▶ **Aim of the task**: The material below holds a span beginning at the line with "Task: Click the Ship to production button" and ending at the line with "The image size is (1024, 639).". Quote that span exactly, both ends included, and only that span.

● ● ● ● ●

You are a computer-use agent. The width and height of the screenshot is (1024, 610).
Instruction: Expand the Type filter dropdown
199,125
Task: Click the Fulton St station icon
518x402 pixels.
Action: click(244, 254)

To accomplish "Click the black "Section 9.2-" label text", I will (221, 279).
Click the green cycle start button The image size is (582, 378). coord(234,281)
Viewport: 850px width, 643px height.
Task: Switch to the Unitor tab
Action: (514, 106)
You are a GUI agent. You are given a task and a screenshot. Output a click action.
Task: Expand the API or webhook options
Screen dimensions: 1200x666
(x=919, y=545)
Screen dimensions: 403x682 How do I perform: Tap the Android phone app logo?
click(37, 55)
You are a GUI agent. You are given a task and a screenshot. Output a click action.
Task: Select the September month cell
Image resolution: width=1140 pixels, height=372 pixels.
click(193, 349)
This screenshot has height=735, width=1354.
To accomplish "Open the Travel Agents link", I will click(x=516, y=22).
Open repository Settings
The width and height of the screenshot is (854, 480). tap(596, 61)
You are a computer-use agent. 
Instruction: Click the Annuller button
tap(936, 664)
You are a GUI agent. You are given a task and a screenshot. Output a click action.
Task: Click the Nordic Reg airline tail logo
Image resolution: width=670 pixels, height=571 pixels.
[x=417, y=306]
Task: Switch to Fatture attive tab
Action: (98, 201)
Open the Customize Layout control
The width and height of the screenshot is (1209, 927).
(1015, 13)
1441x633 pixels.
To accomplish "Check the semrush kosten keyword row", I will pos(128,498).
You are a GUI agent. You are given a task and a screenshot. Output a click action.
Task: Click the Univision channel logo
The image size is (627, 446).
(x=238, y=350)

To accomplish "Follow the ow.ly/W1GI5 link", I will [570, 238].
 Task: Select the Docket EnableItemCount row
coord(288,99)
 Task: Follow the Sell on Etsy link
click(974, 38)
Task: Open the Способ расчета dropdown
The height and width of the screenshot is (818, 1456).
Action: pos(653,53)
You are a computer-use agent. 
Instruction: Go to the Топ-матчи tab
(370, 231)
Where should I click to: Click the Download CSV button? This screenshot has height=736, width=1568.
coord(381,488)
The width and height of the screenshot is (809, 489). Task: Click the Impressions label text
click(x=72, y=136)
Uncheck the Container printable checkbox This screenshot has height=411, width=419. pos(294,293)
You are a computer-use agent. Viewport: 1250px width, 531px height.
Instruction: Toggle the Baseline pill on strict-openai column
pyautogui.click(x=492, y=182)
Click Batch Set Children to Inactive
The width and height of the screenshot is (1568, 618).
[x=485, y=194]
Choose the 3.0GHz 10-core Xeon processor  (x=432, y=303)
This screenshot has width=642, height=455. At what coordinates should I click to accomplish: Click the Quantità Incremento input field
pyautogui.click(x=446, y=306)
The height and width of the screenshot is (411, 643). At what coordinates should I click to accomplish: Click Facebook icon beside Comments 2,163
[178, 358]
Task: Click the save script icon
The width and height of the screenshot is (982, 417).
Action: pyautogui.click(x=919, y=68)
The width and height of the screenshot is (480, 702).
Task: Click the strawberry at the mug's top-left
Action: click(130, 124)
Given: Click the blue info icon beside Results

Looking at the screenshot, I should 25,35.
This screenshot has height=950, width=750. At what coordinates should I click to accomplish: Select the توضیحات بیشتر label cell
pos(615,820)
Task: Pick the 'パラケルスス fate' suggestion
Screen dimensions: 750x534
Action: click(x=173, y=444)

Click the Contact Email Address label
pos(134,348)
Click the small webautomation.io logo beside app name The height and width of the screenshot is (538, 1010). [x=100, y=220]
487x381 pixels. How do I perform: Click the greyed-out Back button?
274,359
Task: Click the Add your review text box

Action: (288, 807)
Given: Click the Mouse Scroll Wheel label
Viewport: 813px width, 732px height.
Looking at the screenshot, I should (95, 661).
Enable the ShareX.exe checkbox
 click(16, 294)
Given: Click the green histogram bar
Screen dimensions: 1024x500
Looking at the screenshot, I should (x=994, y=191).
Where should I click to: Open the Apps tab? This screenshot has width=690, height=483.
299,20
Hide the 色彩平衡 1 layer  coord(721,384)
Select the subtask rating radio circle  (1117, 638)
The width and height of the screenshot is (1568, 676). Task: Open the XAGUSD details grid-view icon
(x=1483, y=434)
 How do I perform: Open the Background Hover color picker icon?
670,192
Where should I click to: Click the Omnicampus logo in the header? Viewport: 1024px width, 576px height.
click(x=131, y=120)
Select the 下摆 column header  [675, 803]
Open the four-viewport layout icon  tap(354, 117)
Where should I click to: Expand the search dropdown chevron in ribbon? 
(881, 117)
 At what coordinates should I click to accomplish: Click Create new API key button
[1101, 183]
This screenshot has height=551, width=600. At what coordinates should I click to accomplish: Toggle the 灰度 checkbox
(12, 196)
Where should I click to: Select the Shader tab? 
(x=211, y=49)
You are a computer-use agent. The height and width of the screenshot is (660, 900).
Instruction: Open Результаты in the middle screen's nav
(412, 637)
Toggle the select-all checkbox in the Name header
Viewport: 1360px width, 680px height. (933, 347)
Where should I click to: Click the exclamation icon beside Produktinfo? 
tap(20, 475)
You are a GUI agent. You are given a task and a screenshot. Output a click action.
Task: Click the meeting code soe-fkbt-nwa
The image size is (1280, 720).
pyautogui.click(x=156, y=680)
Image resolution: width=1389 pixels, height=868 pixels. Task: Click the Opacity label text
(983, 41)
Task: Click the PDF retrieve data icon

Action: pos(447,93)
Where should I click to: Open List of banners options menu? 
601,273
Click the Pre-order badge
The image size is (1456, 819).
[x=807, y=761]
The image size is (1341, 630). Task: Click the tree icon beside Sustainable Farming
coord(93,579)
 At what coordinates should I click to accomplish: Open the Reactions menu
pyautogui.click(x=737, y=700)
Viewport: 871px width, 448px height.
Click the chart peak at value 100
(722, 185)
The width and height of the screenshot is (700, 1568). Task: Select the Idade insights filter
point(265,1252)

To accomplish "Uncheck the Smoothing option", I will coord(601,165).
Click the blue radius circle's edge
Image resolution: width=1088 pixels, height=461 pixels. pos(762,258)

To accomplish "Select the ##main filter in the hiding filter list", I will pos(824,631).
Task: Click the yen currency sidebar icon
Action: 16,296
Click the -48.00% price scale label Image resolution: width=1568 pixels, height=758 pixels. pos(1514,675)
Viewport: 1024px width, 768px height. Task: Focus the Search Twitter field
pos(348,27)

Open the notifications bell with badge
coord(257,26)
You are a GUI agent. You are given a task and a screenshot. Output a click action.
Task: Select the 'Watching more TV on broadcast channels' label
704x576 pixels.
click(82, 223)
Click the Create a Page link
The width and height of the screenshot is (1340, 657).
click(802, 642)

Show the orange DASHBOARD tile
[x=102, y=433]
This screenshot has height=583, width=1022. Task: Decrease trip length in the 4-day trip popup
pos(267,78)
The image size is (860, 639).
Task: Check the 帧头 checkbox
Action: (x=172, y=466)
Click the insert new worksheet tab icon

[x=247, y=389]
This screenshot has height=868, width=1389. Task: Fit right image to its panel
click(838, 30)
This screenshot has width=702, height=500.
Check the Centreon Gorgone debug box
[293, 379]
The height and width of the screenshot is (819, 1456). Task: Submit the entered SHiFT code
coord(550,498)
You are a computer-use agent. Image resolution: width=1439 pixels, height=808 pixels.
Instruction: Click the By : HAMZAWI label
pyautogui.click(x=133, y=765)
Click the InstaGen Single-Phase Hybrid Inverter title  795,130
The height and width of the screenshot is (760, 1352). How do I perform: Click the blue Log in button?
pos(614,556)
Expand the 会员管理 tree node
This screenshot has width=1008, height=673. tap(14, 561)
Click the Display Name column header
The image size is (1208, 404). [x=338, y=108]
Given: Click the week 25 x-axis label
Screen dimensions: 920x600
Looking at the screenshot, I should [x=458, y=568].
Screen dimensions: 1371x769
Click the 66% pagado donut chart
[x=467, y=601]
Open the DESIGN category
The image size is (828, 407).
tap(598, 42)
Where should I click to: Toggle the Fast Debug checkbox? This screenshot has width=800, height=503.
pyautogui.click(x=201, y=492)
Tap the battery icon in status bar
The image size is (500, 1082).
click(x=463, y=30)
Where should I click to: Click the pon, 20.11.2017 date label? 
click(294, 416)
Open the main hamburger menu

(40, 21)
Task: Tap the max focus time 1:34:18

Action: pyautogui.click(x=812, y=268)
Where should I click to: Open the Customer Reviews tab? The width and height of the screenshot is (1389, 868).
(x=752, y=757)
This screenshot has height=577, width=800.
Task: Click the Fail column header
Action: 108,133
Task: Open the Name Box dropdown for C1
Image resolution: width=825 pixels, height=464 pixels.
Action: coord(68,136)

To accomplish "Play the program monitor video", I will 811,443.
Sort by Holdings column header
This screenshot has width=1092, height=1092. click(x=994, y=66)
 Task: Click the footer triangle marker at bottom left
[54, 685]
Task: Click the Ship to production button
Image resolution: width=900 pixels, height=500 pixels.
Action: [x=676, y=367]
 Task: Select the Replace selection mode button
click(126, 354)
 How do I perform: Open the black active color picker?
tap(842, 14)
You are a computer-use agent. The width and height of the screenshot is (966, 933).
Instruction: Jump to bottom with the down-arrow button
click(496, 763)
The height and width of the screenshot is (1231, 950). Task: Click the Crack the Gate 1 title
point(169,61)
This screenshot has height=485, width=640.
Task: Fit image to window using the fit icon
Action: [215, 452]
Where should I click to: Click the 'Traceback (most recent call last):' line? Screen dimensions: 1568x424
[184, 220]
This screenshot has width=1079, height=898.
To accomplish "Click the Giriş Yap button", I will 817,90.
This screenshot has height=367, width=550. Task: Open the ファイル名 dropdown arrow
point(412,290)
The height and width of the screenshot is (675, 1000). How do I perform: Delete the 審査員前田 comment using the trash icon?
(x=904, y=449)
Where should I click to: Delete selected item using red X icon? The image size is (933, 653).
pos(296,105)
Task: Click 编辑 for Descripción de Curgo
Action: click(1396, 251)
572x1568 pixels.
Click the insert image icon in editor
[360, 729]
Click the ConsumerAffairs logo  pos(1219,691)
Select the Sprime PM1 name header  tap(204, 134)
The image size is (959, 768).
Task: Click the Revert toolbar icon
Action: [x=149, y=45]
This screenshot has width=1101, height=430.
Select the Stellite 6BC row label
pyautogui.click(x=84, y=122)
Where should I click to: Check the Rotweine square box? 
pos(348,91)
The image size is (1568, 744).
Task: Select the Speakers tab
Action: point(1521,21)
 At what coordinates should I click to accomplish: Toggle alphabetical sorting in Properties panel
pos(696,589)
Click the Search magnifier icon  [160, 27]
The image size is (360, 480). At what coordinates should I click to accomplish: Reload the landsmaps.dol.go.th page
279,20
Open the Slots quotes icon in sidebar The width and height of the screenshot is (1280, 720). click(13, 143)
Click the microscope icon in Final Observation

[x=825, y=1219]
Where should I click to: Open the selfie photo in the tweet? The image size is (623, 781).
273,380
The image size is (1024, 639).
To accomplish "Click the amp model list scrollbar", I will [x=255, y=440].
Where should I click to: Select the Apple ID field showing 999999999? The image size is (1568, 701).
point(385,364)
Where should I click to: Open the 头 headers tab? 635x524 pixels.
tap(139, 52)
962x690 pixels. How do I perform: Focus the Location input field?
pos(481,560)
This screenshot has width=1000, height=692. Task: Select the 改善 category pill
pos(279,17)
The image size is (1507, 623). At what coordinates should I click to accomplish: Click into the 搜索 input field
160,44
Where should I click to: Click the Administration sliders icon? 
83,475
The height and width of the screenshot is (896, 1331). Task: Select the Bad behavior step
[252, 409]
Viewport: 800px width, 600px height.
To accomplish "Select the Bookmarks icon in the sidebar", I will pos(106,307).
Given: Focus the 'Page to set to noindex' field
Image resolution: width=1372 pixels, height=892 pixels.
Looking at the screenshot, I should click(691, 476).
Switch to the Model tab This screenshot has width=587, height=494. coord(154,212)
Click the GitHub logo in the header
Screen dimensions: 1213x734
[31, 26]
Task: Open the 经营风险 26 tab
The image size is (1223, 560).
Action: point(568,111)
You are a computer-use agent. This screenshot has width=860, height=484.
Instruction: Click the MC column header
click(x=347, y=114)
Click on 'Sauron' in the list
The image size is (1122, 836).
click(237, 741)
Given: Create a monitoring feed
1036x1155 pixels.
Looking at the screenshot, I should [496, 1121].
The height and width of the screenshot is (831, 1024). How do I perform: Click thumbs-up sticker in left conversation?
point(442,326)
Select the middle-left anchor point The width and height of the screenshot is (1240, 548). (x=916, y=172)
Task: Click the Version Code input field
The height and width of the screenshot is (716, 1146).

● ● ● ● ●

▶ **Solution for this problem**:
Task: Click the Ship to production button
Image resolution: width=900 pixels, height=500 pixels.
Action: [x=676, y=367]
 Task: Select the Replace selection mode button
click(126, 354)
 How do I perform: Open the black active color picker?
tap(842, 14)
You are a computer-use agent. The width and height of the screenshot is (966, 933).
Instruction: Jump to bottom with the down-arrow button
click(496, 763)
The height and width of the screenshot is (1231, 950). Task: Click the Crack the Gate 1 title
point(169,61)
This screenshot has height=485, width=640.
Task: Fit image to window using the fit icon
Action: [215, 452]
Where should I click to: Click the 'Traceback (most recent call last):' line? Screen dimensions: 1568x424
[184, 220]
This screenshot has width=1079, height=898.
To accomplish "Click the Giriş Yap button", I will 817,90.
This screenshot has height=367, width=550. Task: Open the ファイル名 dropdown arrow
point(412,290)
The height and width of the screenshot is (675, 1000). How do I perform: Delete the 審査員前田 comment using the trash icon?
(x=904, y=449)
Where should I click to: Delete selected item using red X icon? The image size is (933, 653).
pos(296,105)
Task: Click 编辑 for Descripción de Curgo
Action: click(1396, 251)
572x1568 pixels.
Click the insert image icon in editor
[360, 729]
Click the ConsumerAffairs logo  pos(1219,691)
Select the Sprime PM1 name header  tap(204, 134)
The image size is (959, 768).
Task: Click the Revert toolbar icon
Action: [x=149, y=45]
This screenshot has width=1101, height=430.
Select the Stellite 6BC row label
pyautogui.click(x=84, y=122)
Where should I click to: Check the Rotweine square box? 
pos(348,91)
The image size is (1568, 744).
Task: Select the Speakers tab
Action: point(1521,21)
 At what coordinates should I click to accomplish: Toggle alphabetical sorting in Properties panel
pos(696,589)
Click the Search magnifier icon  [160, 27]
The image size is (360, 480). At what coordinates should I click to accomplish: Reload the landsmaps.dol.go.th page
279,20
Open the Slots quotes icon in sidebar The width and height of the screenshot is (1280, 720). click(13, 143)
Click the microscope icon in Final Observation

[x=825, y=1219]
Where should I click to: Open the selfie photo in the tweet? The image size is (623, 781).
273,380
The image size is (1024, 639).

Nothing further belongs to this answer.